Submitted to: In Vitro Cellular and Developmental Biology - Animals
Publication Type: Peer Reviewed Journal
Publication Acceptance Date: 1/22/2012
Publication Date: 2/21/2012
Citation: Shappell, N.W., Mostrom, M.S., Lenneman, E.M. 2012. E-Screen evaluation of sugar beet feedstuffs in a case of reduced embryo transfer efficiencies in cattle: the role of phytoestrogens and zearalenone. In Vitro Cellular and Developmental Biology - Animals. 48:216-228. Interpretive Summary: Two samples of sugar beet by-products were submitted by a veterinarian for analysis to North Dakota State University’s diagnostic lab because the dairy farm was experiencing low success rates of embryo transfer. In an assay for estrogenicity (E-Screen) these samples were found to be estrogenic, at concentrations that could compete with naturally circulating estrogens. Samples of beet by-products collected from 9 processing plants across ND, MN, and MI, and 7 whole sugar beets were also analyzed by E-Screen. While no estrogenic activity was detected in the whole beets, activity was found in beet pulp pellets and shreds at variable concentrations. A source of estrogenicity was identified as a compound produced by fungi. Other plausible sources of estrogenic activity such as those from plants (phytoestrogens) were also assayed. The chemical forms of some phytoestrogens were crucial for estrogenic activity.. This manuscript will be of interest to dairy producers by informing them of potential effects of fungal contaminated sugar beet by-products on reproductive performance, and to the scientific community relative to E-Screen findings.
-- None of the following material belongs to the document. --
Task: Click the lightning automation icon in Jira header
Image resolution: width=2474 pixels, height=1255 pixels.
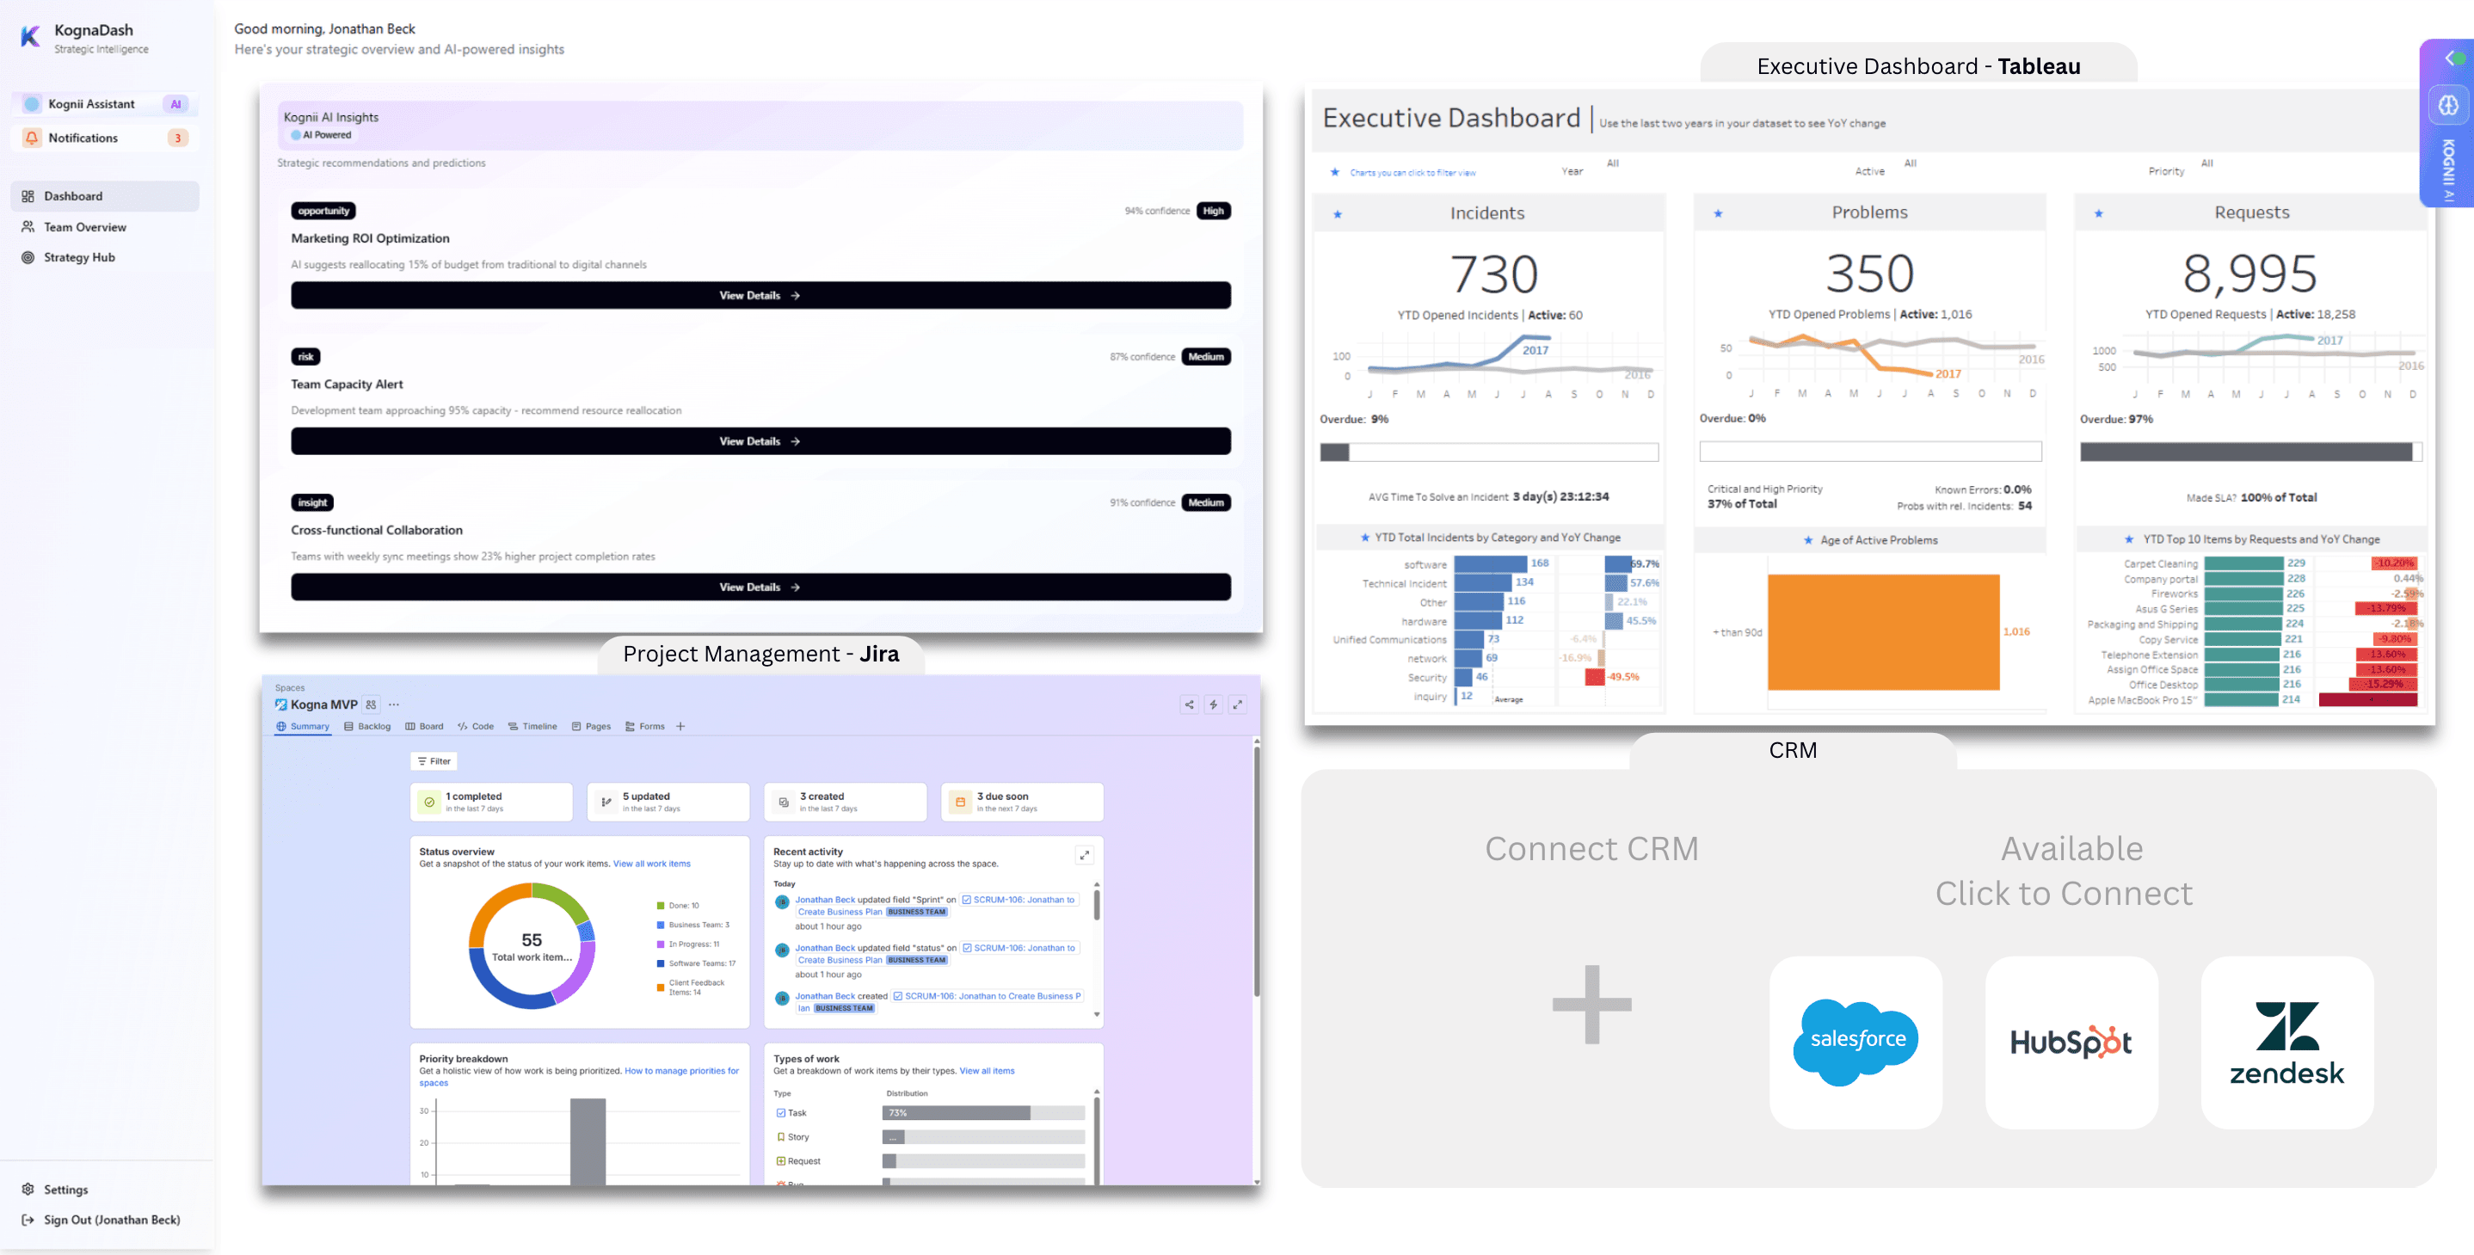Action: 1214,704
Technical Abstract: The E-Screen assay was used to evaluate the estrogenicity of sugar beet by-products obtained from a dairy farm experiencing low success rates of embryo transfer. The beet tailings had ~ 3 fold the estradiol equivalents of the pelleted beet pulp (3.9 and 1.2 µg estradiol equivalents or E2Eq/kg dry matter, respectively). Whole sugar beets, sugar beet pellets and shreds from several Midwest US locations were also evaluated by E-Screen. All pellets examined were found to have some estrogenic activity (range ~ 0.1 – 2.0 µg E2Eq/kg DM) with a mean of 0.46 µg/kg dry matter and median of 0.28 µg/kg dry matter. Relative E2Eq ranked as follows: pellets > shreds > most unprocessed roots. Using recommended feeding levels and conservative absorption estimates (10%), the estrogenic activity in the original samples could result in blood estradiol equivalents = those found at estrus (10 pg/mL, cows). Chemical analyses revealed no known phytoestrogens, but the estrogenic mycotoxin, zearalenone, was found in 15 of 21 samples. Of significance to those using the E-Screen, are our findings that contradict previous reports: ß-sitosterol has no proliferative effect and genistein’s glucuronidated form – genistin – is equal to genistein in proliferative effect. The latter is the result of deconjugation of genistin to genistein in the presence of fetal bovine serum (determined by LC MSMS). These data show the usefulness and caveats of the E-Screen in evaluation of feedstuffs, and indicate a potential for sugar beet by-products to contain zearalenone at concentrations that may impact reproduction.